** What is expected **
The entries should be given again so that each one matches the original exactly.

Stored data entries
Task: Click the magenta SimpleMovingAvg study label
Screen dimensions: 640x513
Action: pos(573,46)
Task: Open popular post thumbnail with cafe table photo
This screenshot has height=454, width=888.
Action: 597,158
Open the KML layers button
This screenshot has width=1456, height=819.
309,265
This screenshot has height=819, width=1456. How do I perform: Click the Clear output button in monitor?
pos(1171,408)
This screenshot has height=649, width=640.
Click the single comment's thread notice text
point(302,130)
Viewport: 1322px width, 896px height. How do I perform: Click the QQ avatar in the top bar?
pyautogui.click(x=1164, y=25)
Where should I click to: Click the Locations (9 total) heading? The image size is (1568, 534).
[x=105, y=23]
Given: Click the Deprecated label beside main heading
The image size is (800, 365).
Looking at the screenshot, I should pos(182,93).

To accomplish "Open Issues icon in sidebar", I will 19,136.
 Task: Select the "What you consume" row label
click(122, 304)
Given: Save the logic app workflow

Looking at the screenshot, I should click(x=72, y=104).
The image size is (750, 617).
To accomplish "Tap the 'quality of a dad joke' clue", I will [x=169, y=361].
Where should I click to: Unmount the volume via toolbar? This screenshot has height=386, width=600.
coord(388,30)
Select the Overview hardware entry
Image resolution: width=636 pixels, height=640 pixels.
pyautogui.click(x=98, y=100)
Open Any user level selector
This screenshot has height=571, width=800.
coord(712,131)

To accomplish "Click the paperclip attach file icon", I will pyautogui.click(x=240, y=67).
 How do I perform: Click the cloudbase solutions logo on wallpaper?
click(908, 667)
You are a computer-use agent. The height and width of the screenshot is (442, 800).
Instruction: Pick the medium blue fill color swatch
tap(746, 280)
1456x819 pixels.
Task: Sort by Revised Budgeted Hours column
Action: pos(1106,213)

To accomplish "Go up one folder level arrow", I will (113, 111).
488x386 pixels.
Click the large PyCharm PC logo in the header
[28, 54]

** Solution for this task **
Task: Click the magenta SimpleMovingAvg study label
Screen dimensions: 640x513
Action: pos(573,46)
Task: Open popular post thumbnail with cafe table photo
This screenshot has height=454, width=888.
Action: 597,158
Open the KML layers button
This screenshot has width=1456, height=819.
309,265
This screenshot has height=819, width=1456. How do I perform: Click the Clear output button in monitor?
pos(1171,408)
This screenshot has height=649, width=640.
Click the single comment's thread notice text
point(302,130)
Viewport: 1322px width, 896px height. How do I perform: Click the QQ avatar in the top bar?
pyautogui.click(x=1164, y=25)
Where should I click to: Click the Locations (9 total) heading? The image size is (1568, 534).
[x=105, y=23]
Given: Click the Deprecated label beside main heading
The image size is (800, 365).
Looking at the screenshot, I should pos(182,93).

To accomplish "Open Issues icon in sidebar", I will 19,136.
 Task: Select the "What you consume" row label
click(122, 304)
Given: Save the logic app workflow

Looking at the screenshot, I should click(x=72, y=104).
The image size is (750, 617).
To accomplish "Tap the 'quality of a dad joke' clue", I will [x=169, y=361].
Where should I click to: Unmount the volume via toolbar? This screenshot has height=386, width=600.
coord(388,30)
Select the Overview hardware entry
Image resolution: width=636 pixels, height=640 pixels.
pyautogui.click(x=98, y=100)
Open Any user level selector
This screenshot has height=571, width=800.
coord(712,131)

To accomplish "Click the paperclip attach file icon", I will pyautogui.click(x=240, y=67).
 How do I perform: Click the cloudbase solutions logo on wallpaper?
click(908, 667)
You are a computer-use agent. The height and width of the screenshot is (442, 800).
Instruction: Pick the medium blue fill color swatch
tap(746, 280)
1456x819 pixels.
Task: Sort by Revised Budgeted Hours column
Action: pos(1106,213)

To accomplish "Go up one folder level arrow", I will (113, 111).
488x386 pixels.
Click the large PyCharm PC logo in the header
[28, 54]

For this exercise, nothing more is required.